═════ Given passage ═════
= Hans Moldenhauer (musicologist) =

German-American academic (1906–1987)

Hans Moldenhauer (December 13, 1906, Mainz – October 19, 1987, Spokane) was a German and American musicologist, archivist, and music educator known for his scholarship on the composer Anton Webern and for collecting and preserving the Moldenhauer Archives with his second wife and assistant, Rosaleen Moldenhauer. He studied music with conductor Hans Rosbaud before immigrating to the United States in 1938. After settling in Spokane, Washington, he founded the Spokane Conservatory of Music in 1942 and went on to teach on the faculty at the University of Washington. The Moldenhauers' holdings were later dispersed to major research libraries in the United States and Europe.

==Life and career==
Hans Moldenhauer was born in Mainz, Germany in 1906. He was raised in a Christian family by parents Richard Moldenhauer and Thekia Weil, and was conscious of his Jewish ancestry (he traced his mother's ancestry to Abraham Weil, the Kingdom of Bavaria's first Jewish tax official). He was enthusiastic about mountaineering from his youth and studied under conductor Hans Rosbaud at the Hochschule für Musik Mainz.

In 1938, he fled fascism to the United States and arrived in New York City, where he was soon joined by his first wife, Margot, their two children, and his mother-in-law. He read about the mountainous Northwest and in 1939, bought a single bus ticket to Spokane, Washington. He guided a summit of nearby Mount Rainier and settled in Spokane, where he earned a living as a piano teacher and met Rosaleen Jackman, his pupil and assistant. Drafted into the U.S. Army, he served in the 10th Mountain Division as an instructor in Colorado, where Rosaleen found work as a nurse for the American Red Cross. A frostbite injury at Camp Hale kept him from combat.
═════
_Exercise set_
a) Decide whether each statement agrees with the Hans Moldenhauer passage, answering yes or no and quoting the words of the passage that settle it: (i) Moldenhauer founded the Spokane Conservatory of Music in 1942. (ii) Moldenhauer's first wife and their two children traveled with him when he arrived in the United States. (iii) An injury kept Moldenhauer out of combat during his army service.
b) Extend the Hans Moldenhauer biography with a few more sentences that follow from its last one, about the frostbite injury at Camp Hale.
═════ Available data ═════
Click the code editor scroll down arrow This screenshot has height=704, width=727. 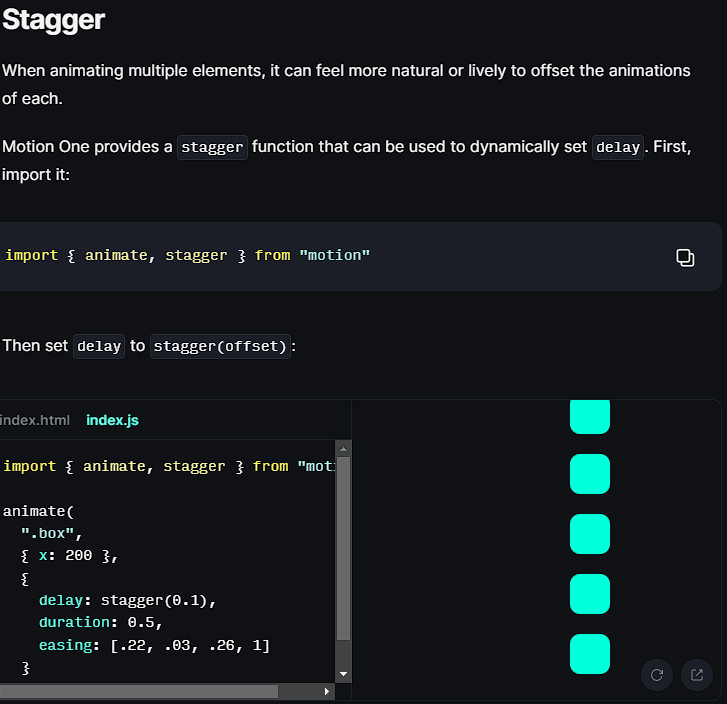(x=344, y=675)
═════
═════ Available data ═════
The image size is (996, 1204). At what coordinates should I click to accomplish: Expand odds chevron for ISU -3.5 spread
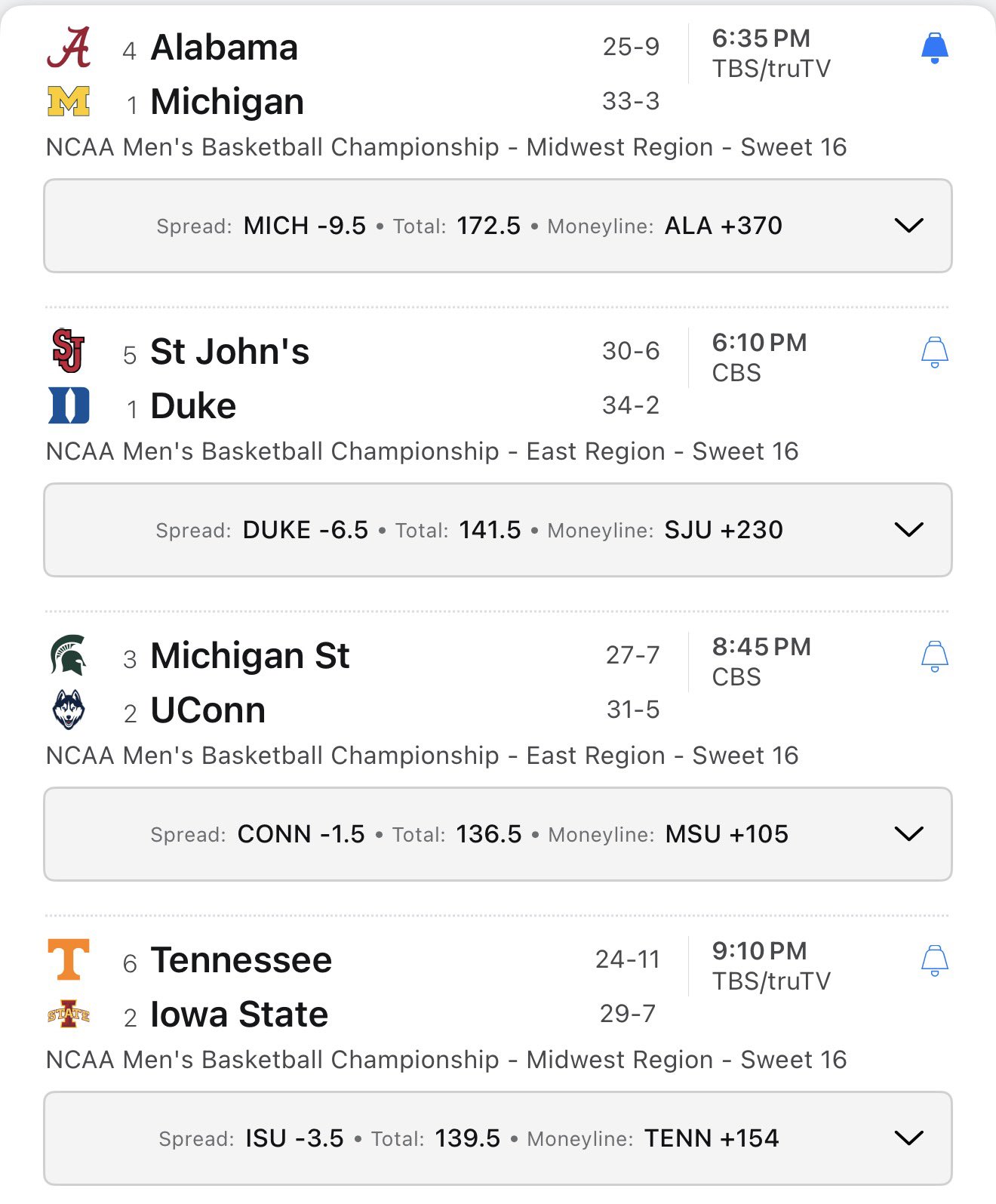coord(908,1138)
═════
_Answer set_
a)
(i) Yes: "he founded the Spokane Conservatory of Music in 1942"
(ii) No: "arrived in New York City, where he was soon joined by his first wife, Margot, their two children, and his mother-in-law"
(iii) Yes: "A frostbite injury at Camp Hale kept him from combat."

b)
In 1942, he founded the Spokane Conservatory of Music, and in 1943, he and Rosaleen were married in Colorado. The 1944 G.I. Bill helped him study at Whitworth University (B.A., 1945), where he had been the first student. He incorporated Spokane Conservatory in 1946 and served as its president for many years. At Chicago Musical College, he studied musicology (Ph.D., 1951). Around this time, he received a retinitis pigmentosa diagnosis and was told he would lose his sight within two years. This intensified his collecting of manuscripts, which he and Rosaleen preserved in Spokane. The prognosis proved inaccurate.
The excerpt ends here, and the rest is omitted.